Тени невидимого - страница 5



Григорий выстрелил. Тень дернулась, но не упала, а растворилась в воздухе. Камень в воронке вспыхнул, и волна жара отбросила Григория на землю. Он очнулся на закате, один, с кровоточащим носом и звоном в ушах. Камень исчез, воронка заросла травой, будто ничего не было. Но в кармане он нашел осколок – черный, с зелеными прожилками, пульсирующий, как живое сердце.

Он вернулся в усадьбу, запер двери, но тени теперь жили в углах комнат. Каждую ночь он слышал шаги, видел глаза в темноте. Деревенские обходили холм стороной, шептались о барине, что «принес беду». Григорий перестал выходить, только сидел у окна, сжимая осколок, который шептал ему о звездах и вечности. В последнюю ночь, когда небо снова загорелось падающей звездой, он исчез. Усадьба осталась пустой, а в лесу, говорят, до сих пор мерцает зеленый свет.


Тени в тростниках


Летний вечер в Полесье дышал сыростью и тиной. Туман стелился над болотами, цепляясь за тростники, а луна, бледная, как утопленница, отражалась в черной воде. Семен, местный охотник, возвращался с пустыми руками, шагая по тропе вдоль трясины. Его сапоги чавкали в грязи, а сердце колотилось – не от усталости, а от того, что он увидел час назад. В заводи, где вода была глубже, он заметил их: три фигуры, тонкие, с длинными волосами, что струились, как водоросли. Они пели – тихо, завораживающе, и их глаза, зеленые, как болотный огонь, смотрели прямо на него. Русалки. Семен перекрестился и бросился прочь, но их смех, холодный и звонкий, преследовал его до самой деревни.

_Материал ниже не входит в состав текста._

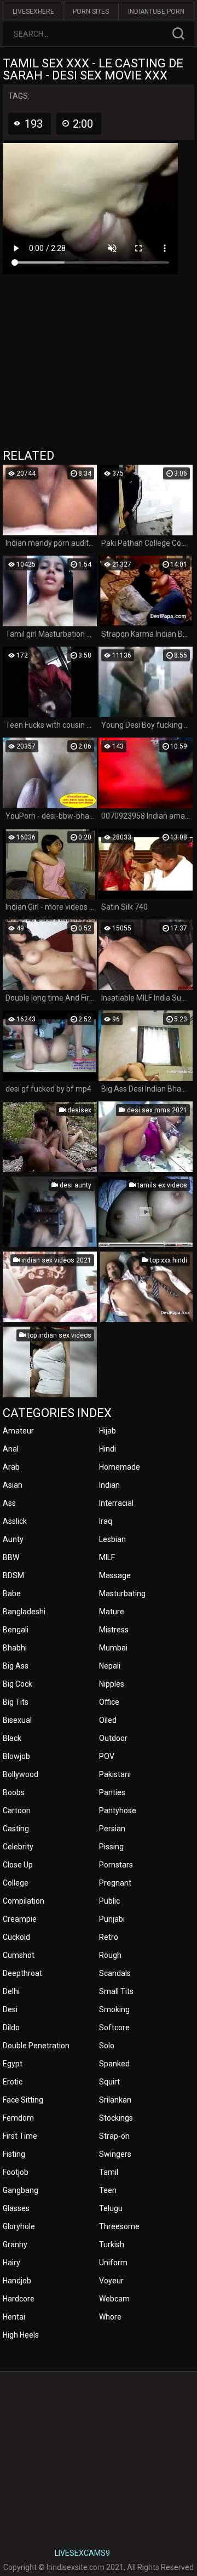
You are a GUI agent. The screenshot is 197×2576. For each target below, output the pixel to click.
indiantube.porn (156, 11)
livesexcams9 (82, 2553)
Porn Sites (91, 11)
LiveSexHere (33, 11)
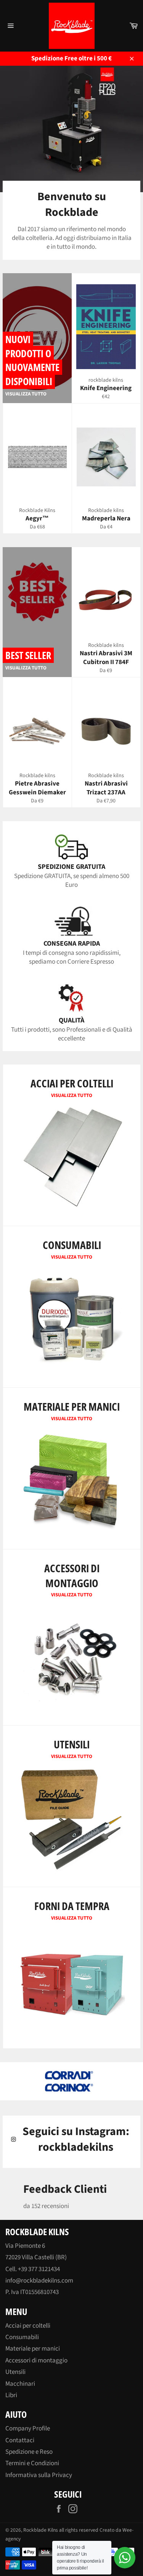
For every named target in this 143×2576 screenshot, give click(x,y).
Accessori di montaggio (36, 2360)
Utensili (15, 2372)
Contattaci (19, 2440)
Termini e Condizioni (32, 2463)
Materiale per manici (32, 2348)
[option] (71, 2081)
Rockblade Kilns (40, 2530)
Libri (11, 2395)
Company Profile (27, 2428)
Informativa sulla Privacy (38, 2475)
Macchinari (20, 2383)
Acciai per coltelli (27, 2325)
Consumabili (22, 2337)
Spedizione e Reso (29, 2451)
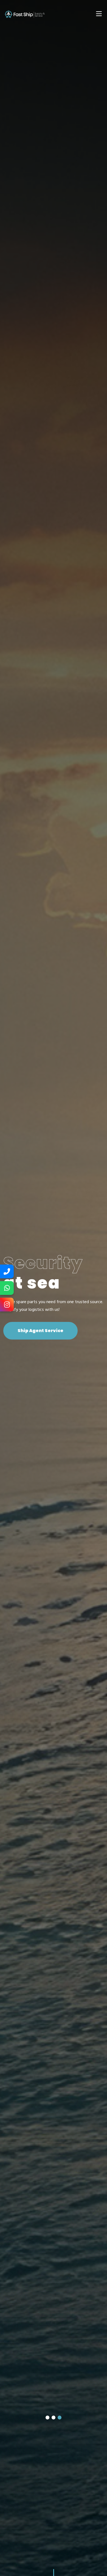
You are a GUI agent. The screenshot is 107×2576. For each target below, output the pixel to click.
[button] (47, 2417)
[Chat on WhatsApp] (7, 1288)
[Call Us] (7, 1271)
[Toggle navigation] (99, 13)
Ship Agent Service (40, 1330)
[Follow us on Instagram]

В кабаке, куда он зашел, чтобы унять дрожь, мужики подняли его на смех. «Русалки, говоришь? То водка в голове поет, Семка!» – гоготал кузнец, хлопая его по плечу. Бабы, слушавшие у стойки, качали головами, шептались о «болотной нечисти», но никто не верил. Даже попадья, к которой Семен побежал за советом, только велела молиться и не гневить Бога байками. Но он знал, что видел. Их лица – нечеловечески красивые, но мертвенно-бледные – снились ему ночью, а смех звенел в ушах.

На следующий день Семен решил вернуться. Он не мог жить с этим наваждением, с насмешками, с мыслью, что, может, и правда сходит с ума. В сарае он нашел старые сети, взял нож, крест на шею и пошел к болоту. «Поймаю одну, – бормотал он, – покажу всем». Солнце клонилось к закату, окрашивая трясину багрянцем. Тростники шептались, будто переговаривались, и воздух пах гнилью.

У заводи он остановился. Вода была неподвижной, как зеркало, но в глубине что-то шевельнулось. Семен затаил дыхание. Песня – та самая, тягуче-сладкая – поплыла над болотом. Он увидел её: она сидела на кочке, расчесывая волосы, что светились в лунном свете. Её кожа была белее мела, а глаза – бездонные, манящие. Семен шагнул вперед, забыв о страхе, забыв о кресте. Сеть в его руках казалась тяжелой, но он был полон решимости.

«Эй, ты!» – крикнул он, но голос сорвался. Русалка повернула голову, улыбнулась – и исчезла в воде, оставив круги на поверхности. Семен бросился за ней, не думая о топи. Сеть зацепилась за тростник, он рванул её, проваливаясь по колено в грязь. Песня звучала громче, теперь со всех сторон, и в воде мелькали тени – их было больше, чем одна. Он видел их руки, тонкие, с перепонками, видел их глаза, что звали его глубже.

«Я докажу!» – хрипел он, шаря в воде. Но болото тянуло вниз. Грязь засасывала сапоги, холодная вода заливала грудь. Он чувствовал, как что-то коснулось его ноги – скользкое, живое. Паника сдавила горло. Он закричал, но тростники заглушили звук. Песня стала оглушительной, и в последний момент, когда вода сомкнулась над его головой, он увидел их – десятки русалок, окруживших его в глубине. Их смех был последним, что он услышал.